Especially if they were treated soon after the event, language training helped older people after stroke with aphasia, problems producing and/or comprehending language. However, language training was still effective, just not as much, when it started more than a year after the stroke.

Attention training helped people with acquired brain injury and seemed to work best with younger patients less than a year after injury. It was the most specific treatment, improving nothing but attention.

Visuospatial training helped stroke patients with visuospatial neglect, the inability to respond or orient to something shown on the side opposite to the site of the injury. Visuospatial training also tended to improve performance in other cognitive domains.

Memory treatment did not produce clear results. Nor did comprehensive treatments that attempted to treat cognitive problems holistically.

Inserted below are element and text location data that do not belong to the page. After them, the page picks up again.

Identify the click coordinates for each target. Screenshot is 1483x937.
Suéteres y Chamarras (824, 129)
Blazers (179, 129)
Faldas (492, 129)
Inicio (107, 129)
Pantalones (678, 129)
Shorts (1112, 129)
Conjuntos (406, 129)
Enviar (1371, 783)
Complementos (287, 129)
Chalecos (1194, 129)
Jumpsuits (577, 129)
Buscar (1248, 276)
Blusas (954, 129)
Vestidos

Other specific findings emerged. For one thing, patients treated less than a year after injury did better than those treated more than a year later. For another, older patients tended to improve more after stroke than younger patients improved after traumatic brain injury (TBI). However, because strokes are more common in old age and TBI is more common in youth, further research is needed to disentangle the roles of age and injury type.

Thus, in the field of cognitive rehabilitation, one size does not fit all. Additional research should fill remaining gaps in understanding the effectiveness of and optimizing conditions for specific interventions.